Contra III: The Alien Wars, released in Japan as Contra Spirits (魂斗羅スピリッツ?) and in the PAL region as Super Probotector: Alien Rebels, is a 1992 run and gun game for the Super Nintendo Entertainment System produced by Konami. It is the third console iteration of the Contra series, following the original Contra and Super C for the NES.

Set in the futuristic year 2636, the alien invaders that were defeated during the previous installments have decided to launch a full-scale war against mankind on Earth, starting the "Alien Wars". Unlike the previous Contra games for the NES and Game Boy, the futuristic setting was kept for the American version. However, the identities of "Bill" and "Lance", the original Contra heroes, were changed to their descendants "Jimbo" and "Sully", maintaining the continuity of the previous localizations. Likewise, the alien invader was once again changed to "Red Falcon".

Gameplay[edit]

The first stage of the game.

Taking advantage of the technology provided by the Super NES, the graphics in Contra III improved upon the NES versions of the first two installments, bringing it closer to the quality of their arcade counterparts. The level design is more complex, and provides more opportunity for interaction. For instance, players can grab on to poles or ceilings and navigate them in a monkey bar fashion, climb walls and ladders, destroy buildings and scenery, and commandeer tanks.

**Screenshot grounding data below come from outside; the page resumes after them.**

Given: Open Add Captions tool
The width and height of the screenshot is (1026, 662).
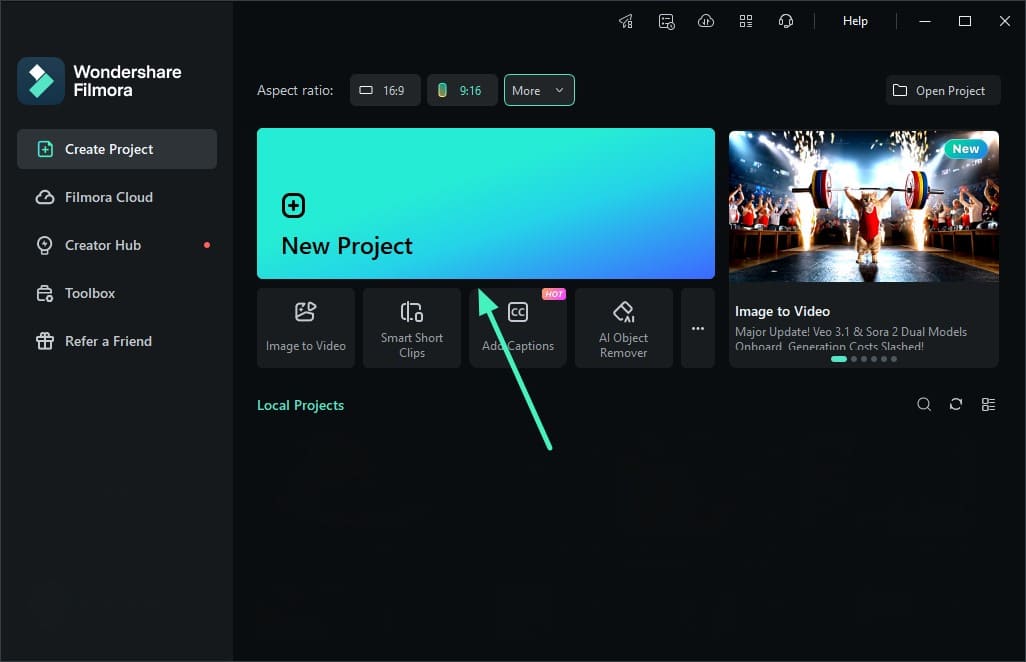Looking at the screenshot, I should tap(518, 327).
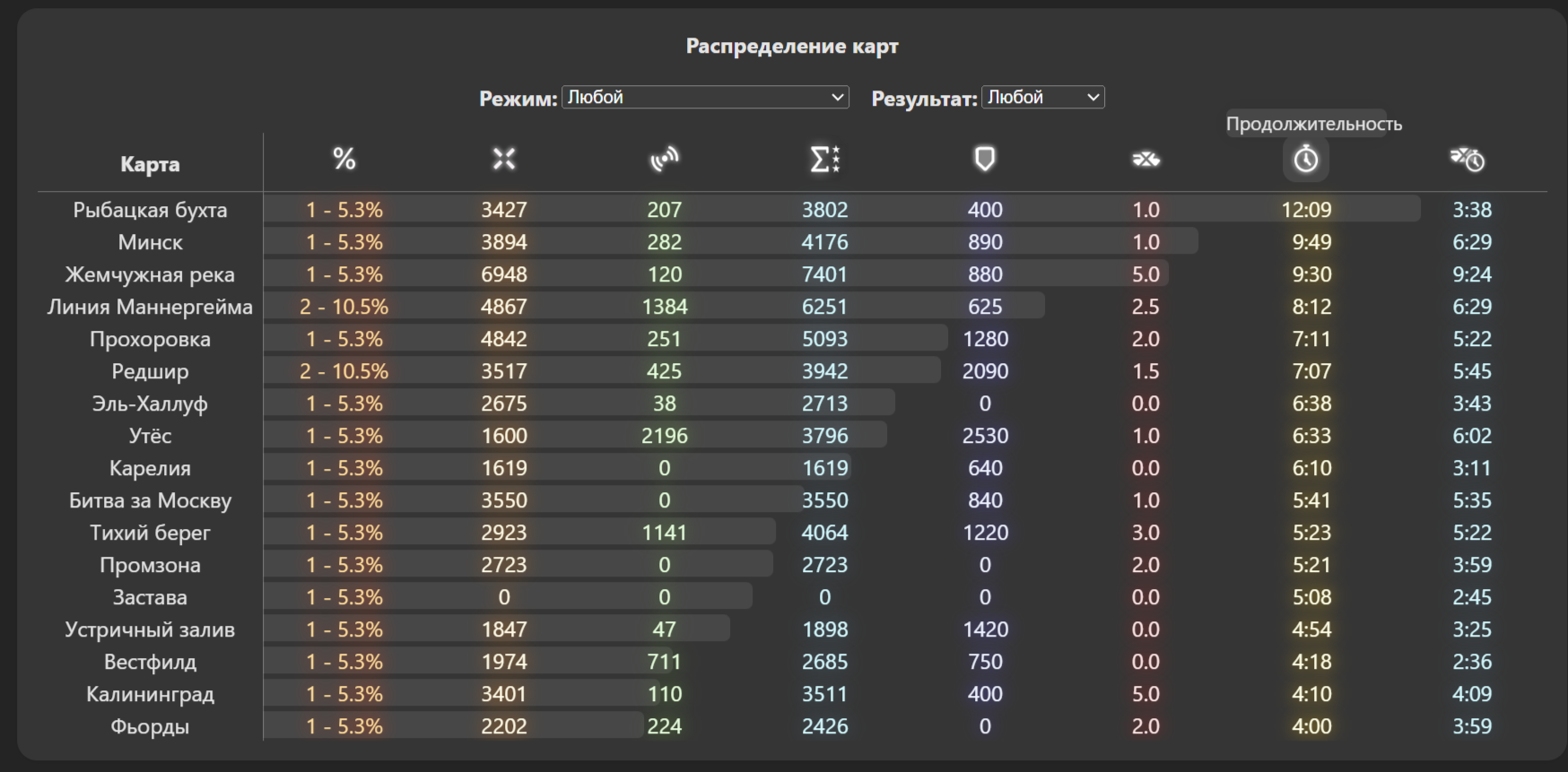Open the Результат dropdown
Screen dimensions: 1568x772
point(1043,97)
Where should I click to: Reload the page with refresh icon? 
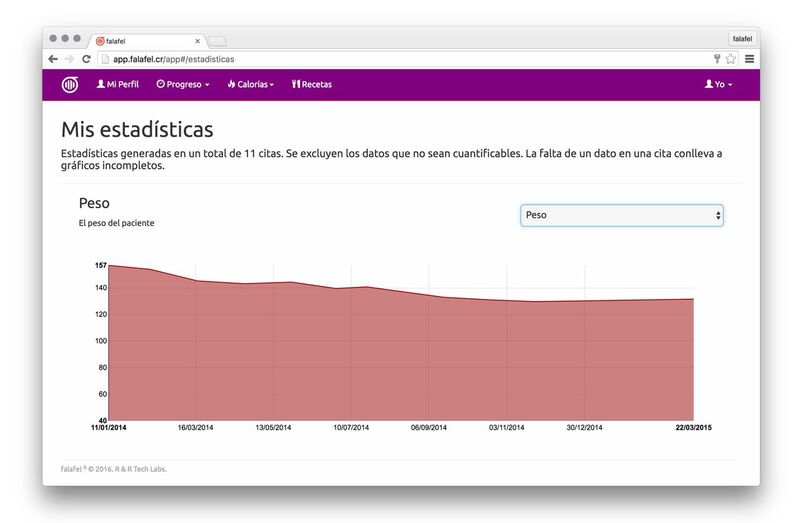[x=86, y=59]
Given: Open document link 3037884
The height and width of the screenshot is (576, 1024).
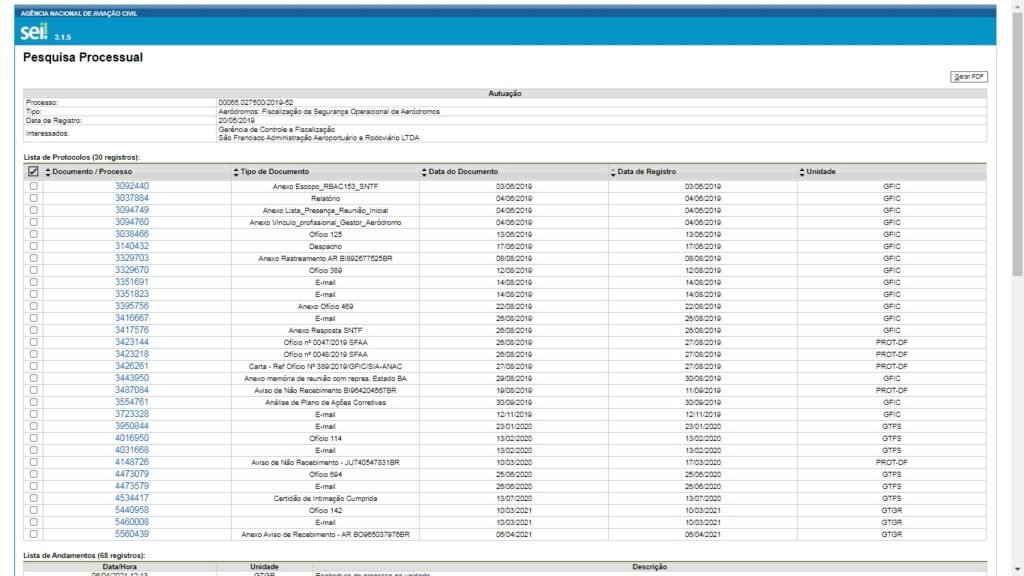Looking at the screenshot, I should coord(131,198).
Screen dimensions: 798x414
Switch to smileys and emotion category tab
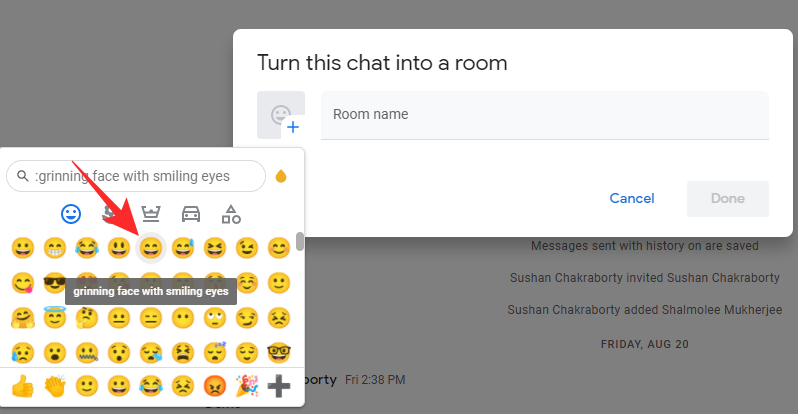[71, 213]
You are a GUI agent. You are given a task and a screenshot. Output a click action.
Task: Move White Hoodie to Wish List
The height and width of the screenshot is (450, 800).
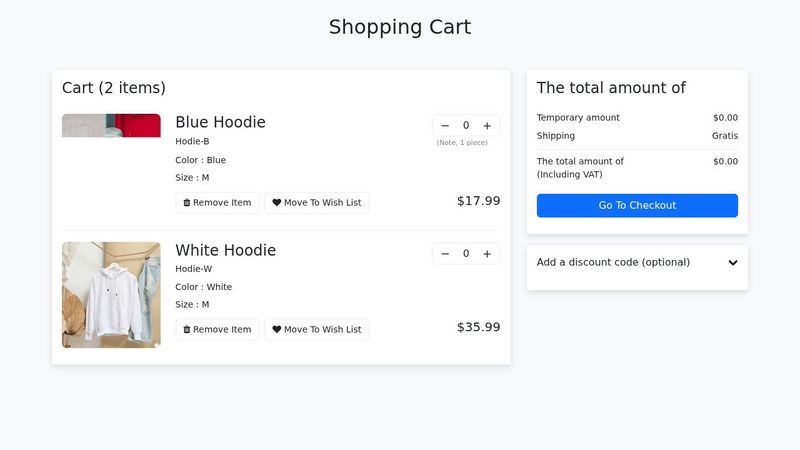[317, 330]
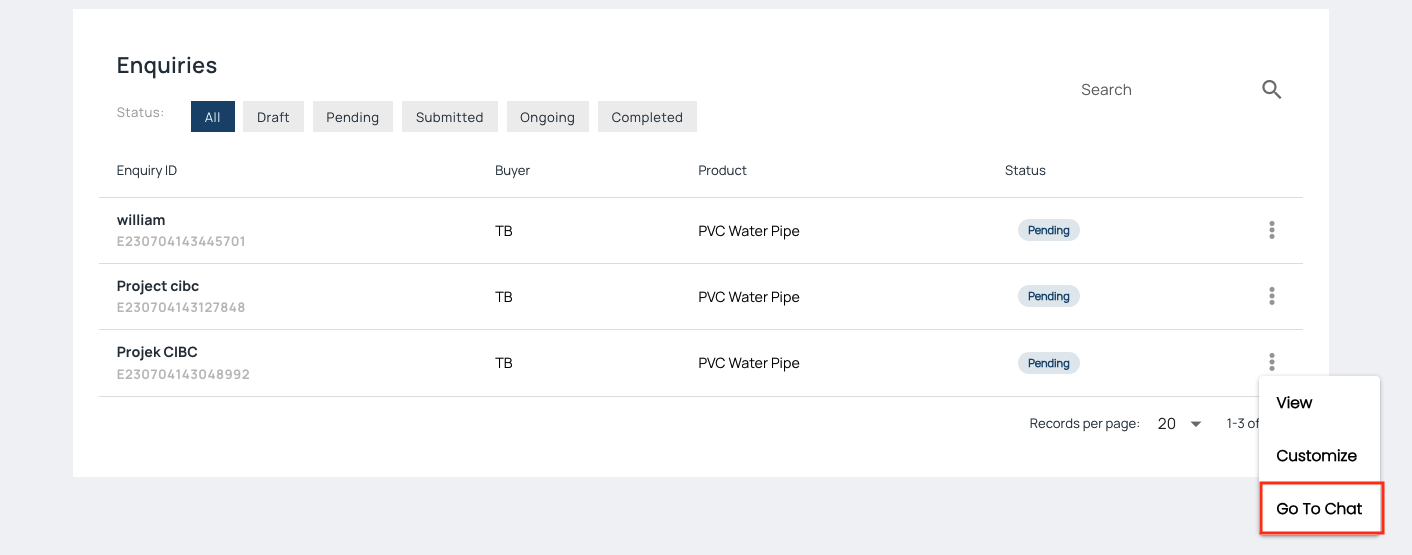Click three-dot icon on Projek CIBC row
Image resolution: width=1412 pixels, height=555 pixels.
(x=1271, y=362)
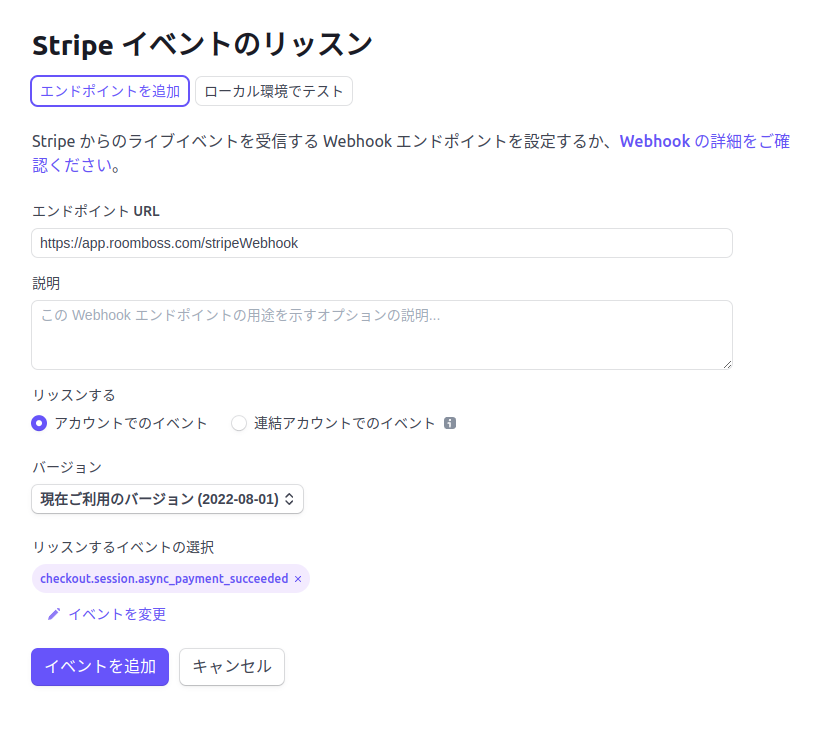Select the 連結アカウントでのイベント radio button
This screenshot has height=756, width=826.
pos(239,423)
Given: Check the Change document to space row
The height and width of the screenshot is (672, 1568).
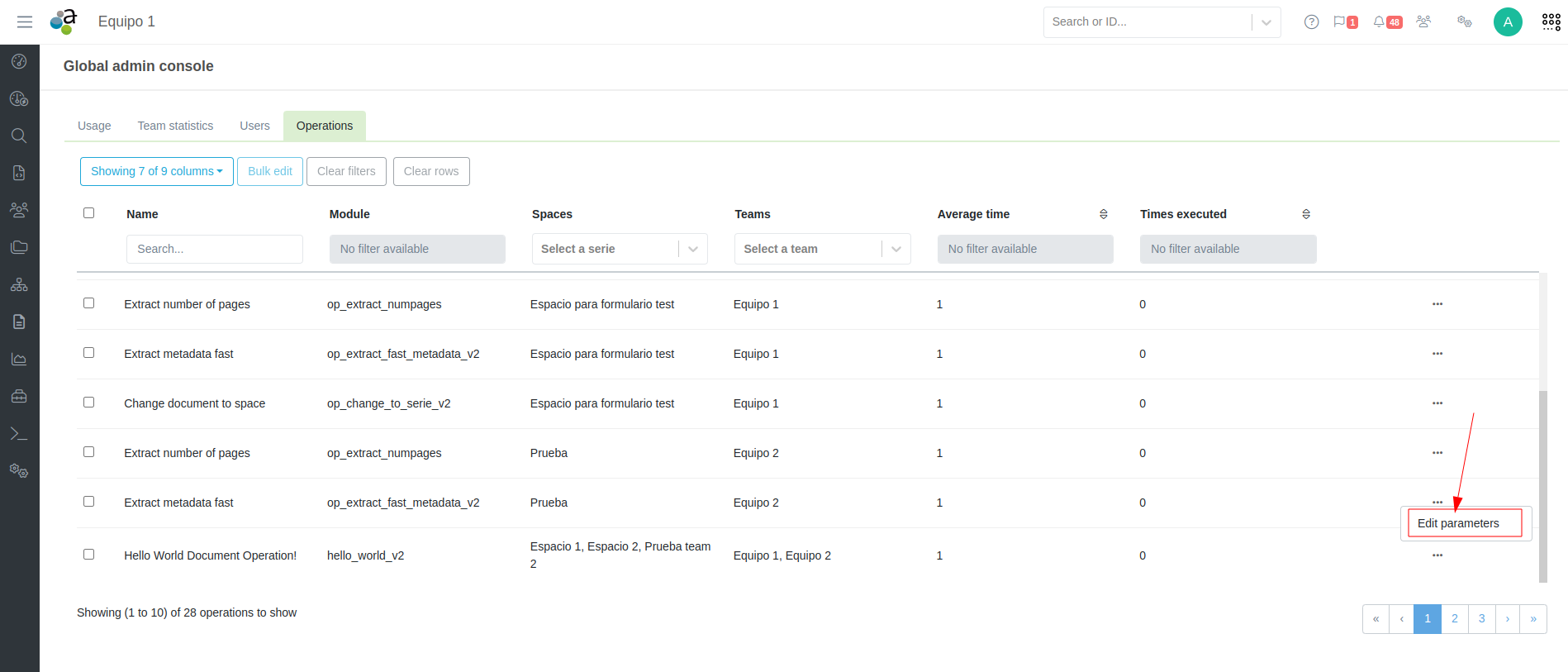Looking at the screenshot, I should [88, 403].
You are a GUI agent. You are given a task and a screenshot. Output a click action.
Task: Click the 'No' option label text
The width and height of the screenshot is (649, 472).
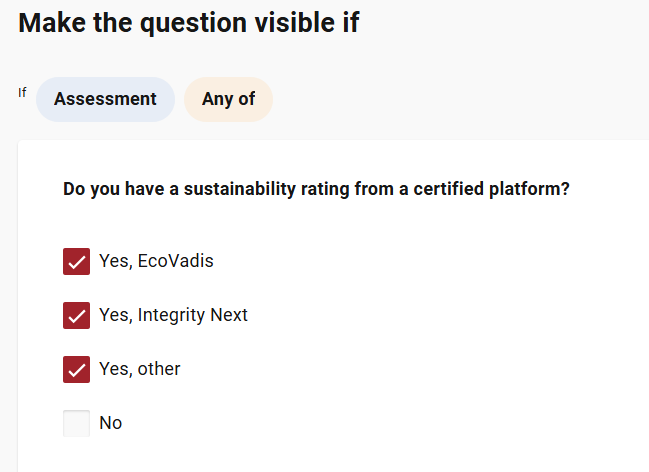coord(111,423)
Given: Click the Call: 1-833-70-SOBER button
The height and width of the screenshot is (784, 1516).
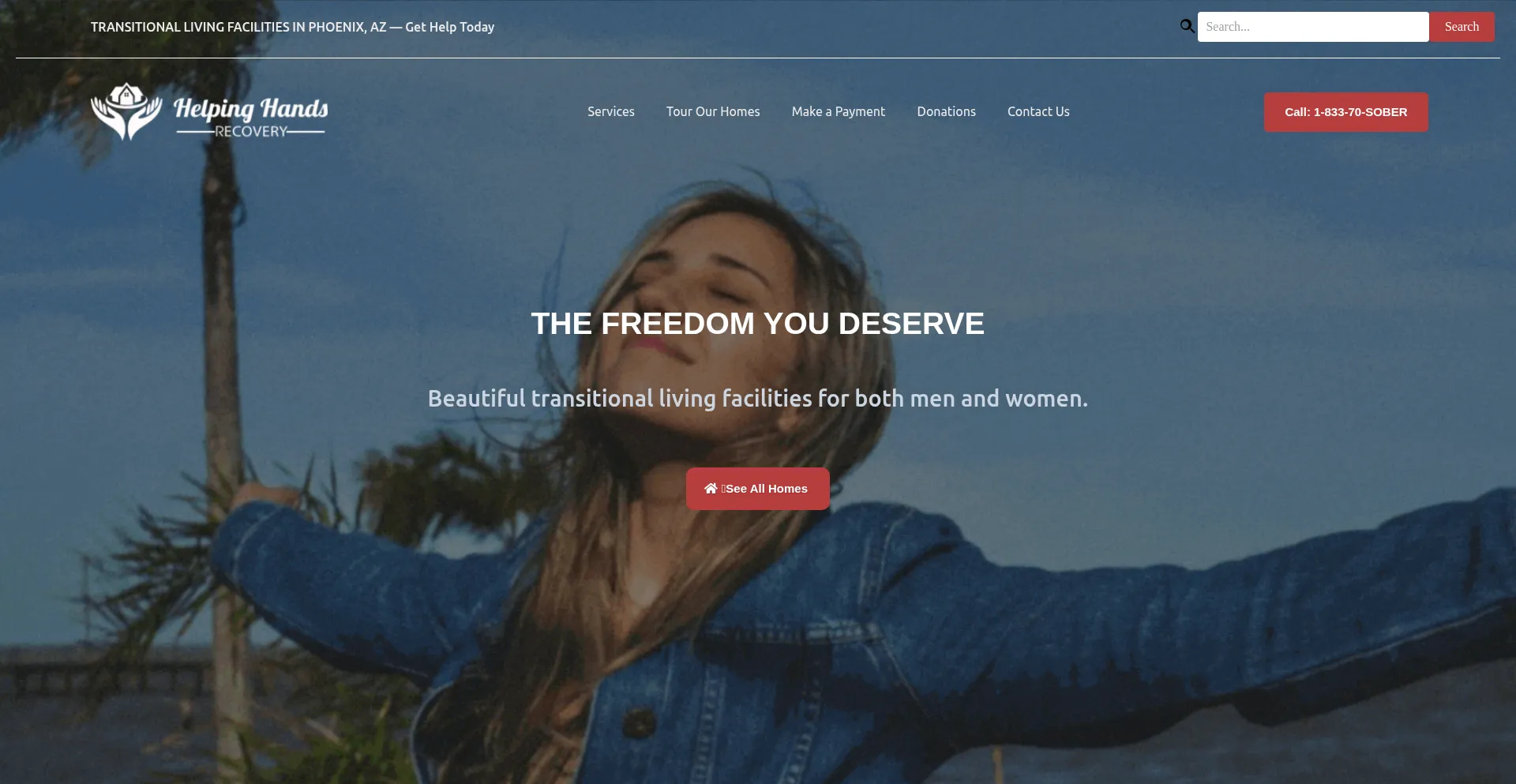Looking at the screenshot, I should (x=1345, y=112).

New styles of levels in The Alien Wars involve motorcycle chases, riding on missiles, and two Mode 7 enabled top-view levels. The weapons system is revamped, and players can carry two weapons instead of one, only losing the one they are currently using if they die. They can also fire these two weapons simultaneously in a spin-jump circular fire pattern that hit enemies on all sides: however, being hit while doing so results in the player losing both of their weapons. The player can also lock their character's mobility, allowing the player to shoot at all eight possible directions (including downwards and at angles) without moving or jumping.

There are three levels of difficulty in the game - Easy, Normal, and Hard. Each increase in difficulty setting also alters several aspects of the game. For example, enemy bosses, when fought on harder difficulties, will have new attacks or modifications to their already-existing attacks patterns. Also, some situations in the game, such as flying in the air on missiles, become more difficult, as the missiles will travel much faster on higher difficulties. In addition, some objects and boss weak points that were destructible on easier difficulty levels will become indestructible on Normal or Hard mode.

If the player completes the game on Easy or Normal, then he will start at the very first stage on the next difficulty with their current weapon configuration, lives, and score intact. On the Hard setting, the final boss will have an additional form that the player must defeat as they escape from the Alien Lair. After defeating this form, the true ending will be shown, followed by the credits and then the player's final score.

Top-view stages[edit]

Stage 2 played in 2-Players A mode.

There are two top-view stages in the game: Stage 2 (the Collapsed Highway) and Stage 5 (the Steep Cliffs). The controls in the top-view stages differ from those in Super Contra and Operation C. The player's character always faces the same direction when moved with the control pad and must be rotated with the shoulder buttons (L and R). The perspective differs depending on which game mode is played. When these stages are played in 1-Player Mode, the character always faces up and the area rotates around him. In 2 Players A Mode, these stages uses a horizontal split-screen format, with the first player's half of the screen on the top and second player's half on the bottom. Both characters face right in this mode. In 2-Players B Mode, both players share the same screen and their characters rotate while the perspective remains fixed for both players.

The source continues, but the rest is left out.